Instruction Timing

1Learning Outcomes¶

Practice interpreting waveforms in timing diagrams.
Given an instruction, identify the critical path through the single-cycle datapath.
Approximate instruction timing based on the five phases of instruction execution.

🎥 Lecture Video

How should we time our single-cycle datapath? How should we set the clock frequency? In this section, we develop an approximation of instruction timing using the five steps to a RISC-V instruction.

2Timing Diagram for `add`¶

First, let’s consider the delays in our beloved add instruction. Review the add datapath in Figure 1.

Figure 1:The add datapath, updated from an earlier section’s simple add-only datapath. Use the menu bar to trace through the animation or access the original Google slides.

Figure 2 shows the waveforms for executing an add x1 x2 x3 instruction at address 0x100, followed by add x6 x7 x9 at address 0x104.

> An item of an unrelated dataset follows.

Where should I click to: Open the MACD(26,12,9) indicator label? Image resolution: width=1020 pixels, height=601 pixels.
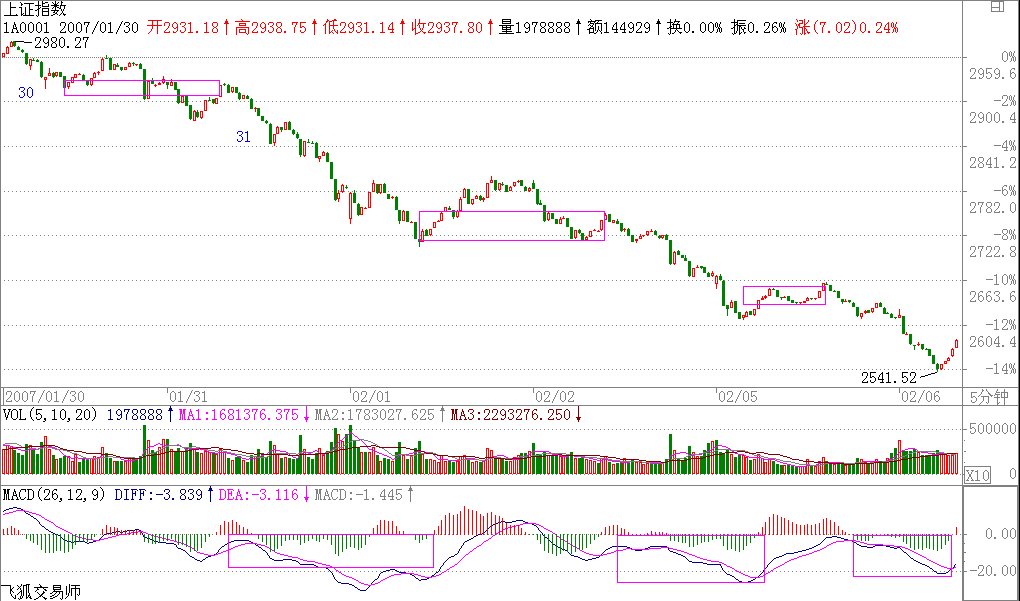coord(55,494)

"Timing waveforms for two consecutive add instructions, showing PC, instruction, register read, ALU, and writeback stabilization within a clock period." — Figure 2:Timing diagram for `add`. Only relevant signal waveforms are shown.

Explanation of Figure 2

Instruction Fetch (IF).
- On the rising edge of the clock, update the program counter register with its input signal. After some delay $t_{clk-to-q}$ , the value of the program counter 0x100 appears at the output signal pc.
- Concurrently perform the following:^[1]
  - Increment PC to the next instruction with the simple adder. After some delay, the signal pc + 4 is ready with 0x104 at the input to the PCSel mux.^[2].
  - Fetch an instruction from IMEM. After some delay, inst[31:0] is updated with the machine code for add x1 x2 x3.
Instruction Decode (ID). Concurrently perform the following:^[3]
- Retrieve the values of the source registers rs1 and rs2 from RegFile. After some delay, the output signals R[rs1] and R[rs2] are ready with the values of registers x2 and x3.
- Decode the instruction to determine the control logic signals.
Execute (EX).
- Use the two muxes to select the appropriate input signals to the ALU. After some delay, these input signals carry the two source register values.^[4]
- After some more delay, the ALU’s output signal alu is set to the sum of the two source registers x2 and x3.
Memory (MEM). (We don’t access memory, so do not incorporate memory delay in our analysis.)
Write Back (WB). Use the WBSel mux to select the alu output signal as the wb signal to the wdata input of the RegFile. After some delay, the signal is set to the sum of the two source registers.
Additionally, account for setup time needed to hold the wb signal stable before the rising clock edge.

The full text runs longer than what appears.